* start Text segment *

In Praise of Older Men

Women have always been my strength. I don't know how I would have survived any of life's challenges without my female friends and relatives. Over the years of raising children, homeschooling, and now caring for a sick husband, I have always been able to rely on those faithful females for help. During crises and the birth of babies, casseroles would appear on my doorstep, impromptu babysitting would be offered if I got sick, and general moral support could always be counted on over the phone or in person. Nothing has changed over the years except that those many, rich friendships have deepened and new ones have been added. I hope I have been equally supportive.

But the group that has surprised me is a different one, one that was essentially absent during those busy childcare years. They were involved in their own families and working hard to support them. You'd see them coaching your kid's soccer or hockey team but otherwise they were invisible to me, so busy was I in our own family affairs.

Growing up I hardly knew my brother. Older by ten years than I, he left home when I was only seven. Dad was a busy teacher and principal and always involved in community work. He was a kind but rather aloof and undemonstrative father whom I came to know and love much more deeply as I grew into a parent myself and was able to see him interact warmly with my own children. The same can be said of my brother. On top of the little contact I had with the most significant men in my life during those formative years, a time when my teachers were mostly female (except for Dad for three years in what was a purely student-teacher relationship), I then attended an all-girl high school where I boarded ten months of the year. In my work, I've always stood beside women, not men. Then in the world of romance there were few boyfriends, my interaction with boys limited and shy.

* end Text segment *
* start Dataset excerpt *

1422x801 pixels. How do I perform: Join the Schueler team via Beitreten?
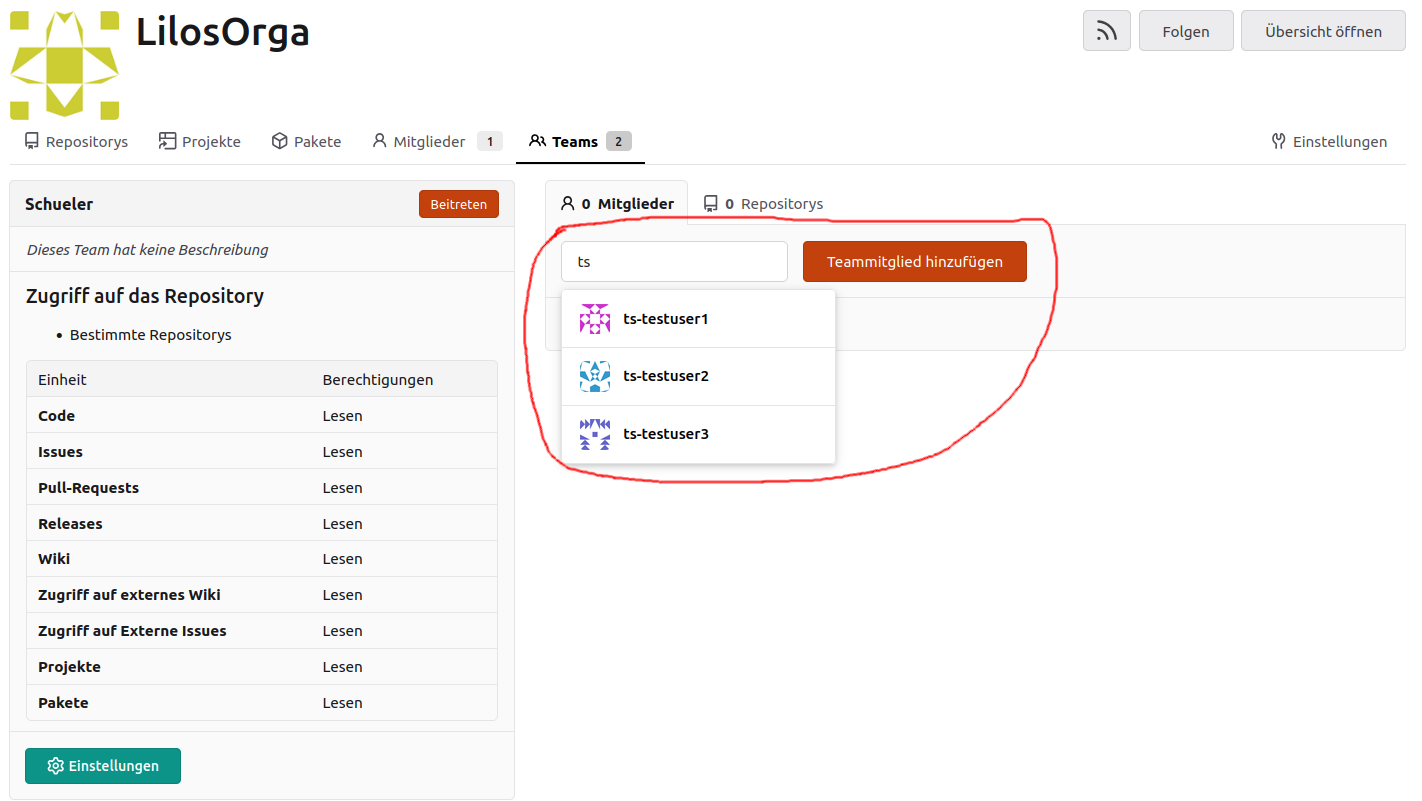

* end Dataset excerpt *

* _Problem description_
Could you carry the piece in praise of older men forward, picking up right after its final sentence?

* _Result of the exercise_
So, apart from my very warm relationship with Michael and now my son and my brother, I have been close to very few men in my life.  Yet among the biggest delights for me over the past two years of Michael's intensive care are the friendly relationships that have developed with a number of kind men in our community. These fellows were friends of Michael during his sports days or they are the husbands of some of my female friends. Some are men in the neighbourhood, who, moved by Michael's plight, have simply stepped forward to help us out whenever they can on weekends. Most still work; some are retired.

These men arrive on our doorstep, sometimes toting batches of cookies baked by their wives or, in the case of one fellow, frozen delicacies culled from his five-star restaurant supply of gourmet food. Mostly they sit and keep quiet company with Michael while I dash out and walk my dogs, grab some groceries or spend the weekend working at the Nearly New Shop once a month. Some are old soccer buddies so if there is a game on the tube, the two of them sit in companionable silence. Others are not sports fans but keep company nonetheless, making tea and chatting to my mute husband who, I'm sure, welcomes the change of face.  Occasionally one will help me with a household problem, adding expertise where I have none. One of them, last weekend, fed Michael his lunch then cleaned up my kitchen afterwards, a gold star moment.

What is most pleasing is that these fine fellows rarely seem to be in a rush and almost always stay for a time after I get home, allowing me to get to know them better. With sock-feet up on the coffee table, the television muted in the background and Michael listening in or snoozing on the couch, we cover a lot of topics from family news, community issues, health, political, financial and social topics - our reach is broad. I am grateful to these comfortable men who drop into my solitary space, adding to my world the male voice that has otherwise disappeared.

I still count on the women in my life, and that will never change, but I now have this gang of guys as backup too, people I might otherwise not have had the opportunity to get to know.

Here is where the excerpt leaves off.